Well done. Not only have you got babies but you managed to get them through some hot weather


----------



## hornet (Feb 17, 2011)

They are gorgeous, really hope i can get a few next season. Any enclosure pics?


----------



## nathancl (Feb 17, 2011)

spongebob said:


> Looks like they are trying to be baby eastern brown snakes (with legs!).
> 
> Well done. Not only have you got babies but you managed to get them through some hot weather


 
hot weather killed mine a few weeks ago


----------



## shortstuff61 (Feb 17, 2011)

Very well done.
Never seen a red one before, it looks great.


----------



## W.T.BUY (Feb 17, 2011)

Tiliqua said:


> Bloody hard to raise when they are that small!
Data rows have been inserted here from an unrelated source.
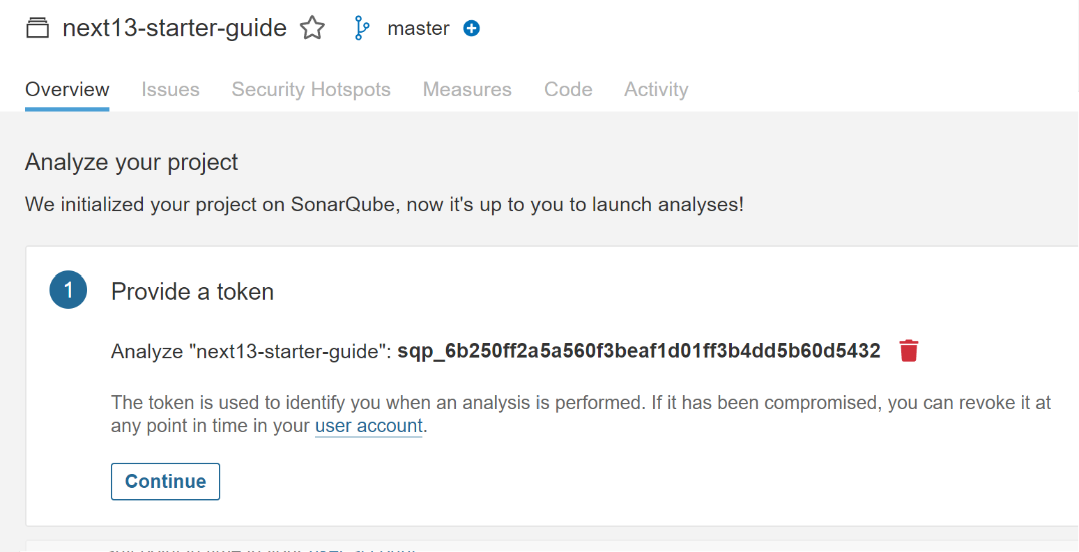1079x552 pixels.
Task: Revoke the token with the red trash icon
Action: click(x=908, y=351)
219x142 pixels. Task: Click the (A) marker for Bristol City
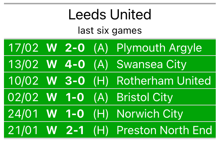101,97
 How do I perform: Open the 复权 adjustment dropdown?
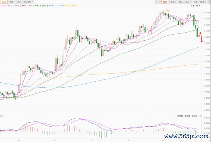pyautogui.click(x=166, y=2)
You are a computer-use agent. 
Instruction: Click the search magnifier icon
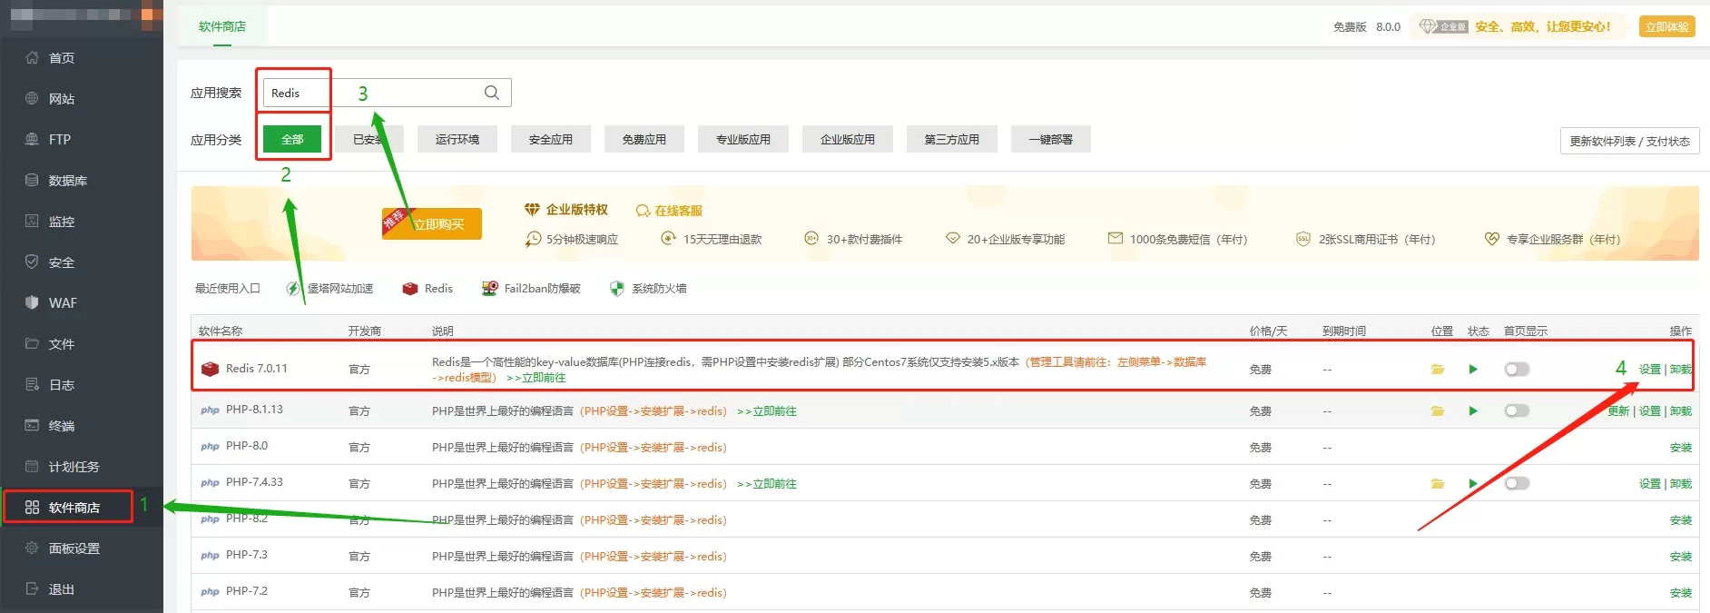click(x=491, y=93)
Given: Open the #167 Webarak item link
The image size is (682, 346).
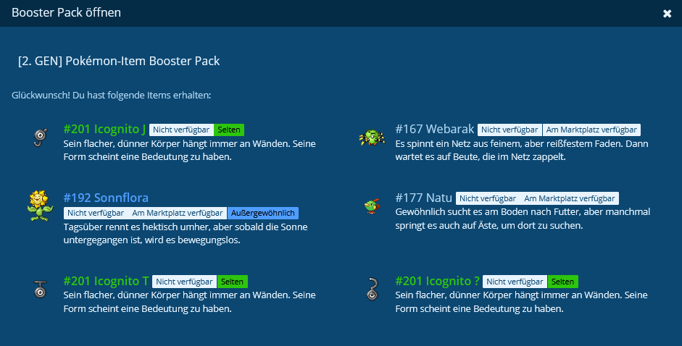Looking at the screenshot, I should click(435, 130).
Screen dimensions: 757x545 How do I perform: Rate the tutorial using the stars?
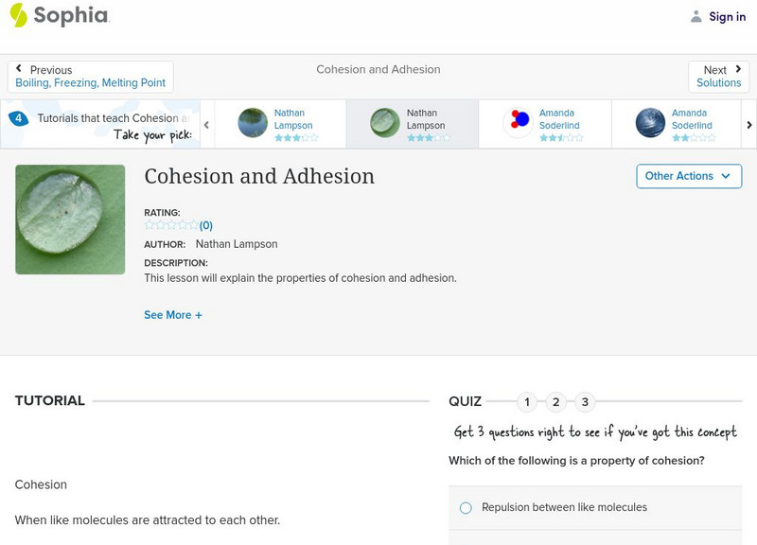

Congrats on your success!


 
Ive been keeping mine on dirt (very clay based) and have spraying them alot daily they seem to always be thirsty and do like it cool. I have been feeding them baby woodies and chopped up big ones. Yesterday fed them on some cat food and they are fat as little pigs so all is good so far. I guess keeping them cool and moist might help?


----------



## thals (Feb 17, 2011)

Congrats Ty, you've done extremely well with these guys! Parents are gorgeous so the bubs should be stunning.


----------



## Tassie97 (Feb 17, 2011)

there are 2 melonistics kept in Tassie that we know of they are so cool


----------



## W.T.BUY (Feb 17, 2011)

nathancl said:


> hot weather killed mine a few weeks ago


 
Any pics of your breeders?


----------



## James..94 (Feb 17, 2011)

Very nice Tyson


----------



## scratchy (Feb 17, 2011)

Well done. Good to see more keepers having success with them. Good luck with raising them.


----------



## -Peter (Feb 18, 2011)

Great work Tyson, nice animals and you are progressing them superbly.


----------



## W.T.BUY (Feb 22, 2011)

Few more pics:


----------



## spongebob (Feb 22, 2011)

gee they must have grown!


----------



## kupper (Feb 22, 2011)

dude they grew over night


----------



## W.T.BUY (Feb 22, 2011)

The cat food i got them onto must have roids in it lol. This one shed today starting to show some real nice colours.


----------



## Rocket (Feb 22, 2011)

Send me one W.T.BUY?


----------



## W.T.BUY (Feb 22, 2011)

Rocket said:


> Send me one W.T.BUY?


 At this growth rate i might have quite a few females this season in which case i might have lots of babies to move : ] But why only one


----------



## Rocket (Feb 22, 2011)

Sure, if they're free, I'll take half a dozen


----------



## Snakeluvver2 (May 1, 2011)

Updates?


----------



## Australis (Jul 25, 2011)

Snakeluvver2 said:


> Updates?



ill second that..


----------



## Trench (Jul 25, 2011)

Snakeluvver2 said:


> Updates?



and I third that


----------



## Tassie97 (Dec 15, 2011)

UPDATE wanted!


----------



## kobson08 (Dec 16, 2011)

Love to see the layout of the enclosure you keep these guys in.
thanks


----------



## MathewB (Dec 16, 2011)

kobson08 said:


> Love to see the layout of the enclosure you keep these guys in.
> thanks



+1


----------



## Tiliqua (Dec 17, 2011)

The silence is a killer! LOL


----------



## Tassie97 (Dec 17, 2011)

http://i397.photobucket.com/albums/pp51/J3D_photos/scalys/redsheoak_1073.jpg a nice red tasmanian one whilst we wait (from a tassie forum)


----------



## MonitorMayhem (Dec 20, 2011)

how big do they grow w.t.buy they look great very well done


----------



## Tassie97 (Dec 20, 2011)

up to 17cm snout to vent. Second largest lizard in Tas


----------



## MonitorMayhem (Dec 21, 2011)

ok cheers thats a good size i take it they live in tasy what sort of temps do they like do they do better in colder climate compared to other skinks sorry if the question seems silly just have not seen them before 
cheers mick


----------



## Mr.James (Dec 21, 2011)

Tassie97 said:


> http://i397.photobucket.com/albums/pp51/J3D_photos/scalys/redsheoak_1073.jpg a nice red tasmanian one whilst we wait (from a tassie forum)



Thats a ripper!


----------



## Fiamma (Dec 21, 2011)

MathewB said:


> +1



Another +1

They are so cute!!!


----------



## Tassie97 (Dec 24, 2011)

UPDATE please


----------



## MathewB (Dec 24, 2011)

What's the largest in Tas then Tas? haha


----------



## Tassie97 (Dec 24, 2011)

blotched blue tongue


----------



## MathewB (Dec 24, 2011)

Tassie97 said:


> View attachment 231095
> blotched blue tongue




Is that yours? Nice looking animal


----------



## Tassie97 (Dec 24, 2011)

yep one of my 4  her name is Smithy


----------